▶ _REQUIRED ACTION_
Of the lines below, write out exactly those from the line with "Ukategorisert (312, 496)" through the line with "Biography (238, 601)", both included, and skip the rest.

--

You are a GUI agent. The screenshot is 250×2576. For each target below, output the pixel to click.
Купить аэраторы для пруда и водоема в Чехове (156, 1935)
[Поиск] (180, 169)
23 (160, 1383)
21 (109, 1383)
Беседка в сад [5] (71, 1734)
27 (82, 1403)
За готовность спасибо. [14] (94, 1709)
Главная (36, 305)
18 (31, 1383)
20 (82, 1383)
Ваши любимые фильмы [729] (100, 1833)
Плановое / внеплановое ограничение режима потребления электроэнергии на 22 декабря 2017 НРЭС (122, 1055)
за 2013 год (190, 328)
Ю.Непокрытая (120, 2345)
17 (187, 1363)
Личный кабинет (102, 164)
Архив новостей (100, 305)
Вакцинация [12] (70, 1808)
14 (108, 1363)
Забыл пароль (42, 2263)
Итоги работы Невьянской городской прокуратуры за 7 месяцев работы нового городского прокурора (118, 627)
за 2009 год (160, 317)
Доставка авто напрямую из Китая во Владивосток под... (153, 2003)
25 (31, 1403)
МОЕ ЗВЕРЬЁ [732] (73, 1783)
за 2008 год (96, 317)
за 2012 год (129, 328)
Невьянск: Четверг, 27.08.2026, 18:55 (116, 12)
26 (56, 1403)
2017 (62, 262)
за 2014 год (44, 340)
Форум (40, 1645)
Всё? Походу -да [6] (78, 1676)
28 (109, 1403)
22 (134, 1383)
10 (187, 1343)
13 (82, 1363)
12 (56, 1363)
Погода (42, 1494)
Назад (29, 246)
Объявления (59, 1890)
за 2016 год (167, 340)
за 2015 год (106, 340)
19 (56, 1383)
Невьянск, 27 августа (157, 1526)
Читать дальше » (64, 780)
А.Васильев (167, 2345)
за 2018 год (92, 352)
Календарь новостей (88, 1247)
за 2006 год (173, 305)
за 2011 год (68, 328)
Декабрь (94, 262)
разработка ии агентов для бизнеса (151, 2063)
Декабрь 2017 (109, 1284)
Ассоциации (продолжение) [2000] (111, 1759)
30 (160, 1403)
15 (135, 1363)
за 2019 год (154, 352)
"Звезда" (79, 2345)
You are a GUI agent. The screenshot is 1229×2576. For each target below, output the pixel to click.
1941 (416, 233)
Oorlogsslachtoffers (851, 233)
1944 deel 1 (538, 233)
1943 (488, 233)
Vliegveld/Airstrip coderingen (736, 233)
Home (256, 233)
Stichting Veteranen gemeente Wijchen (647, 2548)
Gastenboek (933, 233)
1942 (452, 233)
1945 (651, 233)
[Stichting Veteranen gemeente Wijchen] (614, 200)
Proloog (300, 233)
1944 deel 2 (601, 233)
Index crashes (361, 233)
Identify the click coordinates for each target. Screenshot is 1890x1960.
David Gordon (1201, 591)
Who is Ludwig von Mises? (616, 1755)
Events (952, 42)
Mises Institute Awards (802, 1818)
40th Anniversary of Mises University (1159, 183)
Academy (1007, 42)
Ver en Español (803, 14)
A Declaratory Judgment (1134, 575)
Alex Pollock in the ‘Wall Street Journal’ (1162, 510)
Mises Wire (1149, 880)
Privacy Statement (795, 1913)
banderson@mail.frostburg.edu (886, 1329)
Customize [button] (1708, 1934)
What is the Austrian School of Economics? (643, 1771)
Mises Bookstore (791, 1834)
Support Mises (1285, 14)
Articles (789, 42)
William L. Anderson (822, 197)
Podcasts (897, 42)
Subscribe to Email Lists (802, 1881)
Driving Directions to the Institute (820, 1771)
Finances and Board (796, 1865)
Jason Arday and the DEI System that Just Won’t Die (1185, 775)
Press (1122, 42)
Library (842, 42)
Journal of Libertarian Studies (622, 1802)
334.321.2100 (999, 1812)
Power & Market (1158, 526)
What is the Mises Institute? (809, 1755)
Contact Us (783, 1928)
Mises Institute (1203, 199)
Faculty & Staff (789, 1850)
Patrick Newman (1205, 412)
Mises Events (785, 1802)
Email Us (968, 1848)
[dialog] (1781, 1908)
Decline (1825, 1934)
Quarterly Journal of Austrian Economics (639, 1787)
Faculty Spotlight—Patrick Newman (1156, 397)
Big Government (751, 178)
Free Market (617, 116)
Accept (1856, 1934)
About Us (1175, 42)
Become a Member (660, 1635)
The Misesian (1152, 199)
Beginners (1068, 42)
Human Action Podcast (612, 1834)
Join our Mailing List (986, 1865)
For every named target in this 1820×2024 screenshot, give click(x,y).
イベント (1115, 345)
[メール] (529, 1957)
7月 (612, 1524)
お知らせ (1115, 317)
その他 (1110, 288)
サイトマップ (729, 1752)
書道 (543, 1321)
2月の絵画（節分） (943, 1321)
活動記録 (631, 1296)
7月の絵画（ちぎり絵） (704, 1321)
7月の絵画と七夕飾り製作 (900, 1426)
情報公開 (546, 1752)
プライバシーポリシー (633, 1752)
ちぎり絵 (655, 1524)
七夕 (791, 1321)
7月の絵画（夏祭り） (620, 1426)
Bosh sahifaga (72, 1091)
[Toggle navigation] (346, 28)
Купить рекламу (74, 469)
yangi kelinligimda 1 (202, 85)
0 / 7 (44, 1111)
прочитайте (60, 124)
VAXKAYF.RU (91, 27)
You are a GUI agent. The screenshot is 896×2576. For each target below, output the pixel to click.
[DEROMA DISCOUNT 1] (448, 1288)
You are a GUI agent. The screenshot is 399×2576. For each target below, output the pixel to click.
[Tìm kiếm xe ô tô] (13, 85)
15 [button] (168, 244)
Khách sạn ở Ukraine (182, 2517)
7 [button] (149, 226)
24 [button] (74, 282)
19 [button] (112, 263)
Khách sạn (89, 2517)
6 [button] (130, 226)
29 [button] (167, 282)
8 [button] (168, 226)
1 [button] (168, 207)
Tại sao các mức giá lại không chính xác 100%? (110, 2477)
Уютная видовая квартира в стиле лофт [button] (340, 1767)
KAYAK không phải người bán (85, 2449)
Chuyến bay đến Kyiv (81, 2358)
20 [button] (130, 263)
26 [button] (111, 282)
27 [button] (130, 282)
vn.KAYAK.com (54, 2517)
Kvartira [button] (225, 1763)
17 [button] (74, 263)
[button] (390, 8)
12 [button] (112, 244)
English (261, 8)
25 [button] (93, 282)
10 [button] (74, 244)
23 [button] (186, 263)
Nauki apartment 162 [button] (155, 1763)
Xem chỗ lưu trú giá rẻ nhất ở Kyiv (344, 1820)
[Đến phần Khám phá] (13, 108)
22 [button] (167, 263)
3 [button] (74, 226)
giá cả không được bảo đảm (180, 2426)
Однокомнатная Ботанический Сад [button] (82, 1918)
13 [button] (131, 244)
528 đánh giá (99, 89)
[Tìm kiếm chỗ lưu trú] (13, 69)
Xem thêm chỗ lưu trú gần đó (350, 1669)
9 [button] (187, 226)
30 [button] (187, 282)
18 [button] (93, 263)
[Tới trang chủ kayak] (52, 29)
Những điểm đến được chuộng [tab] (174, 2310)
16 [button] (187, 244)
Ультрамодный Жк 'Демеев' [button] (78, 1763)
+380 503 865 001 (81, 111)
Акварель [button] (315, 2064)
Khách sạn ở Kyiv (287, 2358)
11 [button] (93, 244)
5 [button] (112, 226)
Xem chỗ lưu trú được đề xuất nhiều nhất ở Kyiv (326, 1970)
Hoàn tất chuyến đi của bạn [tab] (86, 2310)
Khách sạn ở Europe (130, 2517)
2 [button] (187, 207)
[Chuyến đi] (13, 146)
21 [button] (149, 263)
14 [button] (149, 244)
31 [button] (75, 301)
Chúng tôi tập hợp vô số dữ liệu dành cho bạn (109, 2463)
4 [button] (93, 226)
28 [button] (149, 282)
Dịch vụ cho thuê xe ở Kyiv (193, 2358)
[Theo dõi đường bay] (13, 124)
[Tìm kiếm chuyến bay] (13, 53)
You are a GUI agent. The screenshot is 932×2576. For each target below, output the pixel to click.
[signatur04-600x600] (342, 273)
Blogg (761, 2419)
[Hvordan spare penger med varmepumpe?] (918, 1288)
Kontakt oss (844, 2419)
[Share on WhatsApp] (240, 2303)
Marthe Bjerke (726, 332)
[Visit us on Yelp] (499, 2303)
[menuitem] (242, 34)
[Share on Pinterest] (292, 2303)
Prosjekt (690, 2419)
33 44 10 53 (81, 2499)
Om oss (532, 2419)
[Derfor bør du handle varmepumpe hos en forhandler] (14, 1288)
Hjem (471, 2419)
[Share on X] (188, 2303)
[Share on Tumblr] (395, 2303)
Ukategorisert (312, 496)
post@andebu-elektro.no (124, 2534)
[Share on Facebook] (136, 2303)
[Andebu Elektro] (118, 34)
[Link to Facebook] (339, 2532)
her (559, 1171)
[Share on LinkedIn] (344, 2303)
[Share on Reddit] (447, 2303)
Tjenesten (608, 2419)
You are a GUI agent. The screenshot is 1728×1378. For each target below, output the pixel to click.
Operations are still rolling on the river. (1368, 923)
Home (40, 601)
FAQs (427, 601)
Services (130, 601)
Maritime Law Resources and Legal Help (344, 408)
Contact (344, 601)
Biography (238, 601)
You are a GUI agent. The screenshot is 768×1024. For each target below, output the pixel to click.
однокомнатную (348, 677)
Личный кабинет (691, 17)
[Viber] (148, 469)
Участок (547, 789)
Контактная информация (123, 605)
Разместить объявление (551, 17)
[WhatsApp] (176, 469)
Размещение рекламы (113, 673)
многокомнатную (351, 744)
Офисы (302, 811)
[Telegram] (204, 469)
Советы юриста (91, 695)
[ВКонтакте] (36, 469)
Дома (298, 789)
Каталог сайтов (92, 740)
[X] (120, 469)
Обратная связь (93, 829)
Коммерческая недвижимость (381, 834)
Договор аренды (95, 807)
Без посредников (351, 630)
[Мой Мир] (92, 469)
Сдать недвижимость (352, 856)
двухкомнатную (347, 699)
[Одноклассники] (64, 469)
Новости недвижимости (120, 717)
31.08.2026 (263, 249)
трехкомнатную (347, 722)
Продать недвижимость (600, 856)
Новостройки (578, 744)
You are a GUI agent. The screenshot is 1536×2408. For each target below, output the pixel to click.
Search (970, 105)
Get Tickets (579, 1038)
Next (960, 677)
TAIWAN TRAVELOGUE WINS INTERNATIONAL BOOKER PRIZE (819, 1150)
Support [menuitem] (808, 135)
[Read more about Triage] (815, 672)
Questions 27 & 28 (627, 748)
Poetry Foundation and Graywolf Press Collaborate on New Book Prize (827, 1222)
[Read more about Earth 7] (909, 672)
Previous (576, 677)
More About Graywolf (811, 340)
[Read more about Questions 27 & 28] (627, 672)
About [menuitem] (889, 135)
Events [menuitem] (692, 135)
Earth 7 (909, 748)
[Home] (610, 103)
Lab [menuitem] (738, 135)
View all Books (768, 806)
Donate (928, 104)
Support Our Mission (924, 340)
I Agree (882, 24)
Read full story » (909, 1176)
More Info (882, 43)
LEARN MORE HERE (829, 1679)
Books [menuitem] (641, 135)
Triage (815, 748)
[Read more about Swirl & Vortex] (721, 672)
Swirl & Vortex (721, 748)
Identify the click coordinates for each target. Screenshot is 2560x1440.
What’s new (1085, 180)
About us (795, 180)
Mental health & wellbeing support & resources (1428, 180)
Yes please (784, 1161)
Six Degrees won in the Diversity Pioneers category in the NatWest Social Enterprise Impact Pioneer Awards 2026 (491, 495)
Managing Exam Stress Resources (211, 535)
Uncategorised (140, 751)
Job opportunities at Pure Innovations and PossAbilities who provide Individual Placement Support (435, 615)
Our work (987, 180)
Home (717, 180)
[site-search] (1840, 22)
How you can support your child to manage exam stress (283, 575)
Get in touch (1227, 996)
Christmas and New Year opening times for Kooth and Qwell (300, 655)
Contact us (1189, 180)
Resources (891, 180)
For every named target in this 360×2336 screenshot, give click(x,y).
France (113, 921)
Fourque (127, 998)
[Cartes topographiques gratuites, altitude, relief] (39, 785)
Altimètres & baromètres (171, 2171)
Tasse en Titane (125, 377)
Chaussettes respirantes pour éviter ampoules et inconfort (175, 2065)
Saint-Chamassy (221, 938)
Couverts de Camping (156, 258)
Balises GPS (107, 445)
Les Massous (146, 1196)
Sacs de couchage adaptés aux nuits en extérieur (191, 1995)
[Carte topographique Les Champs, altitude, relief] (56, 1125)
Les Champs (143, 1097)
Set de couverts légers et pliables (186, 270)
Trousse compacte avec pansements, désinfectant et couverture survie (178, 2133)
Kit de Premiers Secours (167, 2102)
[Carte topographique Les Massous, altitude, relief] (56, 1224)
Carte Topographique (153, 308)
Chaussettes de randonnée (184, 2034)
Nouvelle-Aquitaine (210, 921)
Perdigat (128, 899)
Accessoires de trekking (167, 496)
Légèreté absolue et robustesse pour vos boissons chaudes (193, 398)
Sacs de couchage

--

▶ _OUTPUT OF THE TASK_
Ukategorisert (312, 496)
post@andebu-elektro.no (124, 2534)
[Share on Facebook] (136, 2303)
[Andebu Elektro] (118, 34)
[Link to Facebook] (339, 2532)
her (559, 1171)
[Share on LinkedIn] (344, 2303)
[Share on Reddit] (447, 2303)
Tjenesten (608, 2419)
You are a GUI agent. The screenshot is 1728×1378. For each target below, output the pixel to click.
Operations are still rolling on the river. (1368, 923)
Home (40, 601)
FAQs (427, 601)
Services (130, 601)
Maritime Law Resources and Legal Help (344, 408)
Contact (344, 601)
Biography (238, 601)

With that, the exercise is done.